_WHAT YOU WILL DO:_
Could you give the data below again, exactly and completely?
DATA FOR THIS TASK: Begin
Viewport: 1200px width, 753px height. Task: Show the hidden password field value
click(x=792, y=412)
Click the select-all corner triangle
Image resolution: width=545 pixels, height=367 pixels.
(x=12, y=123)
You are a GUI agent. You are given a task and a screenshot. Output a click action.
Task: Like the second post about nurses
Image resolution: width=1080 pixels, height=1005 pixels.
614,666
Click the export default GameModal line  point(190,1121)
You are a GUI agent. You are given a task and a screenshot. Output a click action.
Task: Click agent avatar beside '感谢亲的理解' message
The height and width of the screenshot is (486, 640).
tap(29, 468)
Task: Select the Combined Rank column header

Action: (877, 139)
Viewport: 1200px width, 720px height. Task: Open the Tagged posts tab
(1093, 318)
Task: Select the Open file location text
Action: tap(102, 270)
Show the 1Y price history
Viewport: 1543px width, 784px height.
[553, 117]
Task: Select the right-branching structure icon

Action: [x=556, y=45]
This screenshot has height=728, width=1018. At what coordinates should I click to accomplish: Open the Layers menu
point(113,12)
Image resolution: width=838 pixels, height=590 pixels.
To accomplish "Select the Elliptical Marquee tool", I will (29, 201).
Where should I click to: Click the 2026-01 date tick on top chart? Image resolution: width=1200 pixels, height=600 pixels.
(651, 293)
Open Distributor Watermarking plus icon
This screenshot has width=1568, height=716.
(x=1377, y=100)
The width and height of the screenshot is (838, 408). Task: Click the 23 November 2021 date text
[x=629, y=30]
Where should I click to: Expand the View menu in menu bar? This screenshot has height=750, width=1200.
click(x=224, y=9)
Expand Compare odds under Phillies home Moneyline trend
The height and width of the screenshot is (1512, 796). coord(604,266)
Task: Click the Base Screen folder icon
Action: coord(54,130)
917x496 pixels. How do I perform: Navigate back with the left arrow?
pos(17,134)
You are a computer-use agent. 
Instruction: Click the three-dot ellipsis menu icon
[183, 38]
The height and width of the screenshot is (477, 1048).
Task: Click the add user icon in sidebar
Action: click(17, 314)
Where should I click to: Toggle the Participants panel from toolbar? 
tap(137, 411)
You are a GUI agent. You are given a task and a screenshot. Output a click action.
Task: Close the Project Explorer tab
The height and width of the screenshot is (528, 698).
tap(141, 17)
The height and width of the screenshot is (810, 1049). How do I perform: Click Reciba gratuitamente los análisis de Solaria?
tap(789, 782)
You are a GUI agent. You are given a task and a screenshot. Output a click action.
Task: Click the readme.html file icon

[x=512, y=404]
DATA FOR THIS TASK: End
_RESPONSE BELOW:_
Viewport: 1200px width, 753px height. Task: Show the hidden password field value
click(x=792, y=412)
Click the select-all corner triangle
Image resolution: width=545 pixels, height=367 pixels.
(x=12, y=123)
You are a GUI agent. You are given a task and a screenshot. Output a click action.
Task: Like the second post about nurses
Image resolution: width=1080 pixels, height=1005 pixels.
614,666
Click the export default GameModal line  point(190,1121)
You are a GUI agent. You are given a task and a screenshot. Output a click action.
Task: Click agent avatar beside '感谢亲的理解' message
The height and width of the screenshot is (486, 640).
tap(29, 468)
Task: Select the Combined Rank column header

Action: (877, 139)
Viewport: 1200px width, 720px height. Task: Open the Tagged posts tab
(1093, 318)
Task: Select the Open file location text
Action: tap(102, 270)
Show the 1Y price history
Viewport: 1543px width, 784px height.
[553, 117]
Task: Select the right-branching structure icon

Action: [x=556, y=45]
This screenshot has height=728, width=1018. At what coordinates should I click to accomplish: Open the Layers menu
point(113,12)
Image resolution: width=838 pixels, height=590 pixels.
To accomplish "Select the Elliptical Marquee tool", I will (29, 201).
Where should I click to: Click the 2026-01 date tick on top chart? Image resolution: width=1200 pixels, height=600 pixels.
(651, 293)
Open Distributor Watermarking plus icon
This screenshot has width=1568, height=716.
(x=1377, y=100)
The width and height of the screenshot is (838, 408). Task: Click the 23 November 2021 date text
[x=629, y=30]
Where should I click to: Expand the View menu in menu bar? This screenshot has height=750, width=1200.
click(x=224, y=9)
Expand Compare odds under Phillies home Moneyline trend
The height and width of the screenshot is (1512, 796). coord(604,266)
Task: Click the Base Screen folder icon
Action: coord(54,130)
917x496 pixels. How do I perform: Navigate back with the left arrow?
pos(17,134)
You are a computer-use agent. 
Instruction: Click the three-dot ellipsis menu icon
[183, 38]
The height and width of the screenshot is (477, 1048).
Task: Click the add user icon in sidebar
Action: click(17, 314)
Where should I click to: Toggle the Participants panel from toolbar? 
tap(137, 411)
You are a GUI agent. You are given a task and a screenshot. Output a click action.
Task: Close the Project Explorer tab
The height and width of the screenshot is (528, 698).
tap(141, 17)
The height and width of the screenshot is (810, 1049). How do I perform: Click Reciba gratuitamente los análisis de Solaria?
tap(789, 782)
You are a GUI agent. You are given a task and a screenshot. Output a click action.
Task: Click the readme.html file icon

[x=512, y=404]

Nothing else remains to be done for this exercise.